To examine Ca2+ absorption and transportation in the freshwater pearl oyster, Hyriopsis cumingii Lea, we studied the effects of different levels of either extracellular Ca2+ or 1,25(OH)2D3 on extracellular Ca2+ flux and intracellular Ca2+ concentrations in mantle cells using the non-invasive micro-test technique and laser scanning confocal microscopy. The inner and outer mantle (IM and OM) cells from mussels were cultured and then treated with different concentrations of Ca2+ and 1,25(OH)2D3. Extracellular Ca2+ flux and intracellular Ca2+ reserves were analyzed. The results showed that both extracellular Ca2+ and 1,25(OH)2D3 had significant effects on Ca2+ flux and reserves in mantle cells, especially in IM cells (P < .05).
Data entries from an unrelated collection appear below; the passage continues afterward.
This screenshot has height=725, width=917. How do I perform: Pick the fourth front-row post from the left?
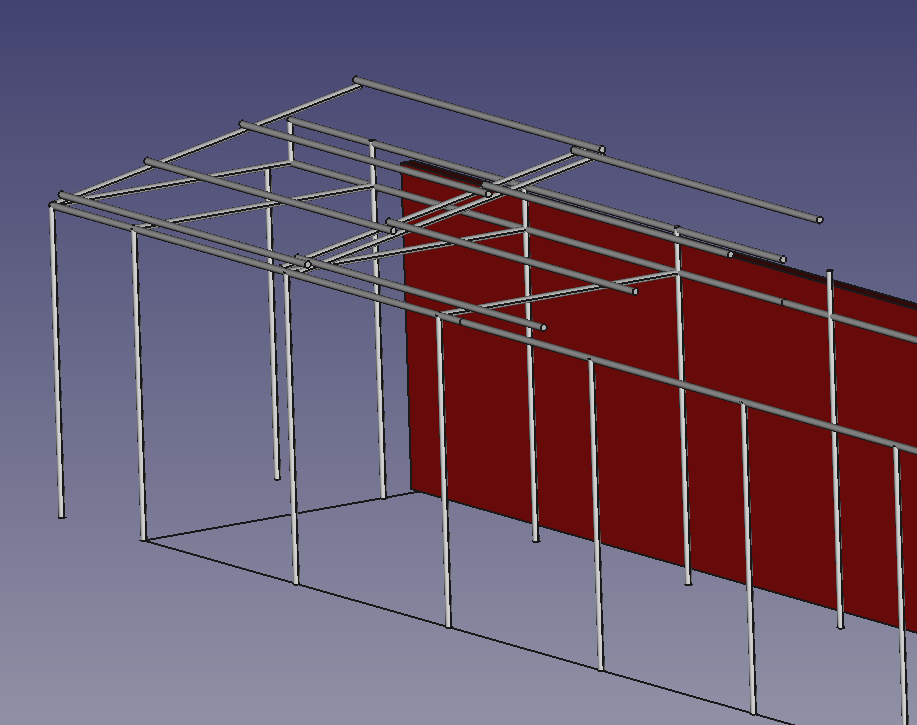click(443, 480)
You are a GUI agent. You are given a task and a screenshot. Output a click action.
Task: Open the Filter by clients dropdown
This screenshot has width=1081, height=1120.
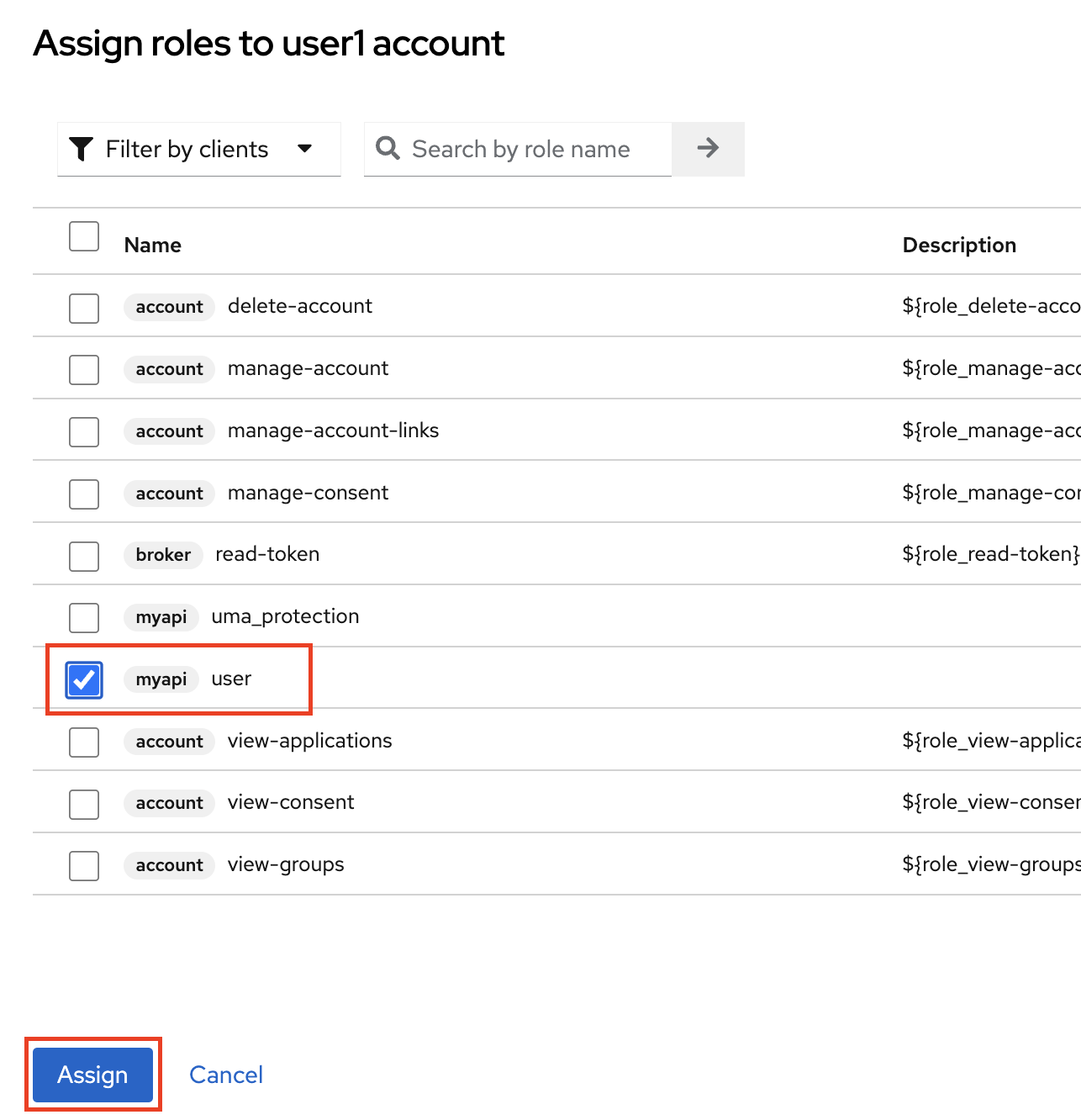click(198, 149)
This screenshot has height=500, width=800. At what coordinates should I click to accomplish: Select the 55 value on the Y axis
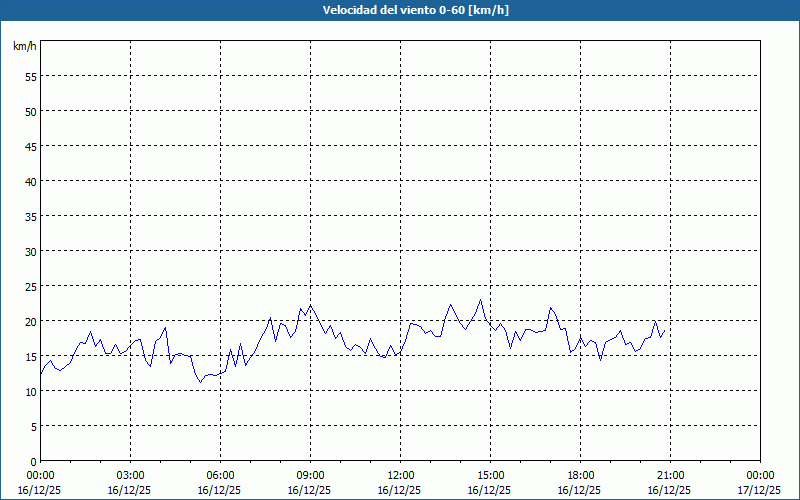point(31,76)
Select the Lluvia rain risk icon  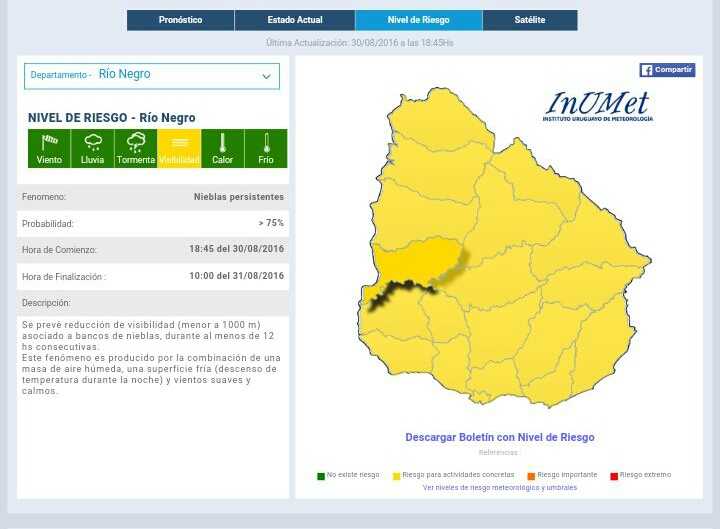tap(92, 148)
The increase in extracellular Ca2+ concentrations resulted in the conversion of extracellular Ca2+ flux into influx with an increase in flow rate (P < .05). The calcium ion fluorescence intensity of OM cells was higher than that of IM cells (P < .05). 1,25(OH)2D3 addition also significantly increased the influx rate of extracellular Ca2+, especially in IM cells, which were more sensitive to 1,25(OH)2D3 addition and had significantly higher Ca2+ influx rates than did OM cells (P < .05). Fluorescence intensities of intracellular Ca2+ first increased and then decreased with increasing 1,25(OH)2D3 levels. The study showed that IM cells play an important role in absorbing Ca2+ from the environment, while OM cells mainly function in the temporary storage and transportation of Ca2+ in the body. The current results suggested that high levels of extracellular Ca2+ (1.25 mM) or 1,25(OH)2D3 (over 100 IU/L) were favorable for Ca2+ uptake and maintenance in the body.